Here are a few examples of possible things to try (again, non-exhaustive):

  • Visualize the policy's training performance (e.g., with tensorboard)
  • Visualize the value network's training performance (if you are using an actor-critic algorithm like PPO)
  • Alter the hand-crafted reward function by stating a hypothesis, changing the reward calculation, and retraining.
    • See Antonin Raffin's blogpost for his explanation of the current reward function
    • An example hypothesis: perhaps the current implementation of the 'smooth' steering constraint is leading to frequent performance collapse - an alternative implementation may do better.
  • Quantify the variance of a trained policy
    • E.g., what is the distribution of collected reward across multiple trajectories using a trained policy? Can this be used to inform further training of the policy?
  • Change the network to use pixels directly instead of using the VAE encoding.
    • Suggestion: Consider using a CNN instead of a dense network, and explore augmentation/subsampling.
  • Train a policy that can drive on random roads (the simulator is currently set up to use the same road for every episode)
  • Replace the pre-trained VAE with one you trained yourself on collected data in the simulator (this is the first component of Part 5 below)

Part 5: Retraining the VAE

You can sample from the pre-trained VAE's manifold with the following command:

$ python -m vae.enjoy_latent -vae vae-level-0-dim-32.pkl

You can move some of the sliders around and "generate" new views of the track by running the encoded representation through the deconvolutional portion of the VAE network.

See the video below for an example output:

To get some hands-on experience with VAEs, collect a new set of images and train a new VAE, instead of using the pre-trained VAE. Optionally consider using a different network architecture (for instance, some recent VAE research has focused on improved disentangling of latent factors, such as this IBM paper among others).

You can use the VAE training script and train on new data via:

$ python -m vae.train --n-epochs 50 --verbose 0 --z-size 64 -f path-to-record/folder/

where z-size specifies the number of latent factors in the bottleneck.
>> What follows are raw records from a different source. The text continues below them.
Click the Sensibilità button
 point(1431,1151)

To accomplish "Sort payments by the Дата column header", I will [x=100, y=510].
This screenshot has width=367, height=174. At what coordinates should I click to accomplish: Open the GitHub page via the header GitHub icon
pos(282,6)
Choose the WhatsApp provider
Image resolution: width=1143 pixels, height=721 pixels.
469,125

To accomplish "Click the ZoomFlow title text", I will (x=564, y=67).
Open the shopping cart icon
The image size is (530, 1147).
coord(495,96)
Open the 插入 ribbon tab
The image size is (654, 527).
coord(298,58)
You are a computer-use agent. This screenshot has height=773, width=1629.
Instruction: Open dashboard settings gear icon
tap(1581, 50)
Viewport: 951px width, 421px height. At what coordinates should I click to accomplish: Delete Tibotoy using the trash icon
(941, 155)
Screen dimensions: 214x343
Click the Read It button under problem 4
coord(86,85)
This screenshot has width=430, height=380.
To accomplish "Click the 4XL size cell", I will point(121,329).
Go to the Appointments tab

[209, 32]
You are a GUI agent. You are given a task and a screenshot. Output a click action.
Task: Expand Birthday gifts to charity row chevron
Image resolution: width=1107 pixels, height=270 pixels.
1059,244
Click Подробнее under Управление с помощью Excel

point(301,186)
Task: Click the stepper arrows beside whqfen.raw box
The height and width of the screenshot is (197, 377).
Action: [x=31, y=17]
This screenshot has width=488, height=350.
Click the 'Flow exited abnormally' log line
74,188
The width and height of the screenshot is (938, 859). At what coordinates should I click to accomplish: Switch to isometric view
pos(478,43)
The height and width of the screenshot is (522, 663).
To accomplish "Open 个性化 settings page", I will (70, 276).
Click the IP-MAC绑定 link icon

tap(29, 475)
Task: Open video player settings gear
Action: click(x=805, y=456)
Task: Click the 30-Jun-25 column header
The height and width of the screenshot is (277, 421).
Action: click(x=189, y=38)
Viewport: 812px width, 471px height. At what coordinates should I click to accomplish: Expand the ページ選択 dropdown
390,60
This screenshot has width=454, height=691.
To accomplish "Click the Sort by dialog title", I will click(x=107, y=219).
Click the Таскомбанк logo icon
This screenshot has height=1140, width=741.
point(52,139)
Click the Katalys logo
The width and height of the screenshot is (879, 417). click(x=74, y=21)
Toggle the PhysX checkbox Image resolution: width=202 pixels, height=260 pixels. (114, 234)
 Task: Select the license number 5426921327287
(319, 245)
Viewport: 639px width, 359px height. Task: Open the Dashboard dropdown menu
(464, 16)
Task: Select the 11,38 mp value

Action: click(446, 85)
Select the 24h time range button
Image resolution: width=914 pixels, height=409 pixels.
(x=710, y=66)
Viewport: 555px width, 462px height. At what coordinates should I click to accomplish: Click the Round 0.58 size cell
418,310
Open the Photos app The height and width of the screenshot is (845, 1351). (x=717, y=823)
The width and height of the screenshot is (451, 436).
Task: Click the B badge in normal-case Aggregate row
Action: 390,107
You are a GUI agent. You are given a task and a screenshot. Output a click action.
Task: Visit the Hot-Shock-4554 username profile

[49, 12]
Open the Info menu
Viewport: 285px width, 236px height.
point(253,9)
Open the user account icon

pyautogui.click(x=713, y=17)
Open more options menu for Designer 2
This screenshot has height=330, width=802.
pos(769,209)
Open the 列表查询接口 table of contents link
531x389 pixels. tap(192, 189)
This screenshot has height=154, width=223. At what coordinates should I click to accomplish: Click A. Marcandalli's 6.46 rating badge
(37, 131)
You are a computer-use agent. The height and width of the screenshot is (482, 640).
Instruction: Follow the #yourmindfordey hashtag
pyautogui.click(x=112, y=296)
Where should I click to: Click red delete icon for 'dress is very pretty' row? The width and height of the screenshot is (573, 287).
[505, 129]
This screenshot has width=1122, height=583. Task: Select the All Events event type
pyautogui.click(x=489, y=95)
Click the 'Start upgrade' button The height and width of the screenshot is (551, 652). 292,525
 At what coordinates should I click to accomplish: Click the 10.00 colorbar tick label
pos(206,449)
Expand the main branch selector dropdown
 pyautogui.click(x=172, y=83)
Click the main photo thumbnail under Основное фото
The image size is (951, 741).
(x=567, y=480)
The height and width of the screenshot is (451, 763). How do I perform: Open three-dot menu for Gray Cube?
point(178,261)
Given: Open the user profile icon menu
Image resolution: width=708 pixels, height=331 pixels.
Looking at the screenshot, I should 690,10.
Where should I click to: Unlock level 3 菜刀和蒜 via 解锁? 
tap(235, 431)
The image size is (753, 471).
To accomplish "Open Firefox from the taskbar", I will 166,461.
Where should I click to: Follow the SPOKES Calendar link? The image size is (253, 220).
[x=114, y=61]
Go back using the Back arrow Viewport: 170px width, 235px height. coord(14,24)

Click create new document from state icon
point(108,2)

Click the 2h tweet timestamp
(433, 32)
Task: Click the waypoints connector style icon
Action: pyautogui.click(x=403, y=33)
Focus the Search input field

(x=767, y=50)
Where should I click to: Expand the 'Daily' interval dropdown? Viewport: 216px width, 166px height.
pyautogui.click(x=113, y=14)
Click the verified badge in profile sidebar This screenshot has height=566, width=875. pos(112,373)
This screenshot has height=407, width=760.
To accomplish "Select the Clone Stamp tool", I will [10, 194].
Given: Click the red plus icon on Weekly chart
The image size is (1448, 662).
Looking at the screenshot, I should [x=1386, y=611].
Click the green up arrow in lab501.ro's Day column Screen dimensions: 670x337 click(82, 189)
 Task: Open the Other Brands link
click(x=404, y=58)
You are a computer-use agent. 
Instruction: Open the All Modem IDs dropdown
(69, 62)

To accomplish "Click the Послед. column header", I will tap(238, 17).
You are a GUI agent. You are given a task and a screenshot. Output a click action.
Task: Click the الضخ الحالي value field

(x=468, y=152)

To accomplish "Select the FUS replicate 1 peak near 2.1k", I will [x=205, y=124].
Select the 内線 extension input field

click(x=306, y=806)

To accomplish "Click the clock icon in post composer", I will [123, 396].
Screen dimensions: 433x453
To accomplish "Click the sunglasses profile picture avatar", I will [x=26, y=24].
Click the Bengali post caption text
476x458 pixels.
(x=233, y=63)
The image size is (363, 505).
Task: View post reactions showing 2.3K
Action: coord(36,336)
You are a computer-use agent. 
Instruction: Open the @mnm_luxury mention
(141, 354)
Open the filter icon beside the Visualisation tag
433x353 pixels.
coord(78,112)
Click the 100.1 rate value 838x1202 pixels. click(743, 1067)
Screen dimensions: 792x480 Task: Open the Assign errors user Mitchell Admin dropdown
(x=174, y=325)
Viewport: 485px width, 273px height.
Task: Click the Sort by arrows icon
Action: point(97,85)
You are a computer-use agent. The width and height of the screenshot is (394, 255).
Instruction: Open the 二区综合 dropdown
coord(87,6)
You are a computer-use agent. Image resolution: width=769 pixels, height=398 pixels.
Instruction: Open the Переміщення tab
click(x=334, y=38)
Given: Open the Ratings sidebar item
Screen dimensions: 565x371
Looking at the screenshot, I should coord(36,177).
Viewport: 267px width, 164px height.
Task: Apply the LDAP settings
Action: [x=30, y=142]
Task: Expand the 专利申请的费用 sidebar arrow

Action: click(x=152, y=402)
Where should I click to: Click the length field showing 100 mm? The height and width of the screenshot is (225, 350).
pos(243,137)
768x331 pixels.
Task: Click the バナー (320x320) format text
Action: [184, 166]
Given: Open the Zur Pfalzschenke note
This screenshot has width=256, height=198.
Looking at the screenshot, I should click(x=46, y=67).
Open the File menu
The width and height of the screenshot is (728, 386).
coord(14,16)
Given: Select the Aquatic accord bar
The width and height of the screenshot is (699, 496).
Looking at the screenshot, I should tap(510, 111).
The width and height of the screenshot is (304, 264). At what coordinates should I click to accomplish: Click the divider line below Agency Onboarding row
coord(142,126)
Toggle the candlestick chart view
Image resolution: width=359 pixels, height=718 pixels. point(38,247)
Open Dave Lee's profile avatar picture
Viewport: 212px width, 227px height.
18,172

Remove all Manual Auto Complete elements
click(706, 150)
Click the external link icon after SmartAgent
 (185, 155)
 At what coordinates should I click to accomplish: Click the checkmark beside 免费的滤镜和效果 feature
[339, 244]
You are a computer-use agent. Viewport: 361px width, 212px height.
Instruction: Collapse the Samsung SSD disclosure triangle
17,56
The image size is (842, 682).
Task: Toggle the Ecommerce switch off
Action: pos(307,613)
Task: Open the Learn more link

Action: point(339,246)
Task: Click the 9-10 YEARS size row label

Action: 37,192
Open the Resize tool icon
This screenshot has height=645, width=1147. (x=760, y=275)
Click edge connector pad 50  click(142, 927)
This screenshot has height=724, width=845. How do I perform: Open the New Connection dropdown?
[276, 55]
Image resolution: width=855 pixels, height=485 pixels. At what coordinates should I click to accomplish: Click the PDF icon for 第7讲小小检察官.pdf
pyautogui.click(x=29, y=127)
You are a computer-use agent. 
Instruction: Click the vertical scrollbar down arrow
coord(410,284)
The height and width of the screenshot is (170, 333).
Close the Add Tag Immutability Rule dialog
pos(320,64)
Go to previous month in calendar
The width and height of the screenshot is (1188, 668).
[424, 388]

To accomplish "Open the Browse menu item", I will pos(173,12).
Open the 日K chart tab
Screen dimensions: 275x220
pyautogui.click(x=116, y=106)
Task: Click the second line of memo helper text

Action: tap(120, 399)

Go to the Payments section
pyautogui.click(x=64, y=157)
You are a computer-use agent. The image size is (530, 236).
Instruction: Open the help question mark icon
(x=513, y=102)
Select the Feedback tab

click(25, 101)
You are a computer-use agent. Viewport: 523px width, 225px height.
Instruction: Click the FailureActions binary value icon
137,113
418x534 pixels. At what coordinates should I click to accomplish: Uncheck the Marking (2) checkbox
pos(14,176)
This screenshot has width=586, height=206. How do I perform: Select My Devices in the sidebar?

Next, try to train a new VAE network on real-world data, e.g., using the camera images you collected in the Imitation Learning Lab from a classroom or the full Stata basement track. Visualize samples from the manifold of this VAE.

Optional Exercise

If you are feeling particularly eager and have the time, you could use this VAE to train the RACECAR in a classroom or even in Stata basement! You might want to set up a few extra Traxxas batteries to keep charging and swapping out, because this could take an hour or more of driving on-policy, physically resetting when the car gets near an obstacle or veers off course, retraining, and repeating.